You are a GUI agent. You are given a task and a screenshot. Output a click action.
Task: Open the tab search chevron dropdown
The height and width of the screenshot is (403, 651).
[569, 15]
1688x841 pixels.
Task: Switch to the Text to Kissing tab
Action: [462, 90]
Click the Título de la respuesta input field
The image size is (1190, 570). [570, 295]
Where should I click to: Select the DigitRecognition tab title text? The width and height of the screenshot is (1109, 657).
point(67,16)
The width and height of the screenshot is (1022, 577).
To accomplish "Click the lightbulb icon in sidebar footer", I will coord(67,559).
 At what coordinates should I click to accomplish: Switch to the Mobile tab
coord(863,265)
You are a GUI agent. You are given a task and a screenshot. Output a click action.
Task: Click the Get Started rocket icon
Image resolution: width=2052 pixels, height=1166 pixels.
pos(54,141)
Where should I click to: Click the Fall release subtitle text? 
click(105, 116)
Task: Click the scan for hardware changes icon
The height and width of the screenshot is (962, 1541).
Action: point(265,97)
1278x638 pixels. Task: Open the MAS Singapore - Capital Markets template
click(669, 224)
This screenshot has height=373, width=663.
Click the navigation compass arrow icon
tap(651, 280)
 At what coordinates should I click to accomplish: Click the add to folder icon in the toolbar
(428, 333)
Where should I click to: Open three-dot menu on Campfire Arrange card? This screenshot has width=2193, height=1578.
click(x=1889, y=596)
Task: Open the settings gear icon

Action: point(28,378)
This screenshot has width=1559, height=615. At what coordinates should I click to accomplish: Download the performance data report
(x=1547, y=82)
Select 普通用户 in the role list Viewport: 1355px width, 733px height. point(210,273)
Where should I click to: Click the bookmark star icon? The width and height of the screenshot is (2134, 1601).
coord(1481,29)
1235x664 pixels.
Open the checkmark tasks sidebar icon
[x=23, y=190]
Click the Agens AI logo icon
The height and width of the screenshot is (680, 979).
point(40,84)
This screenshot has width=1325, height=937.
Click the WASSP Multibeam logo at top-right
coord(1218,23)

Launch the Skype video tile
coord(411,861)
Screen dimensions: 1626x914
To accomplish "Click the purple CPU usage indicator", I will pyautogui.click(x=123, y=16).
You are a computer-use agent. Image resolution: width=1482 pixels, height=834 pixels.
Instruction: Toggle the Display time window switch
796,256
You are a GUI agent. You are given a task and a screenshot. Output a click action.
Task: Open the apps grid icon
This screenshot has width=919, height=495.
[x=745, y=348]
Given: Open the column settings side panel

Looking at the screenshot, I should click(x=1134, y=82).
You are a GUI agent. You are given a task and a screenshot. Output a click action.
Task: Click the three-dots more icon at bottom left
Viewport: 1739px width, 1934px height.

◆ Work to be completed:
Filter the data for the string "Viewport". Copy each matching line.

◆ Result of this exercise:
Select 普通用户 in the role list Viewport: 1355px width, 733px height. point(210,273)
Viewport: 1739px width, 1934px height.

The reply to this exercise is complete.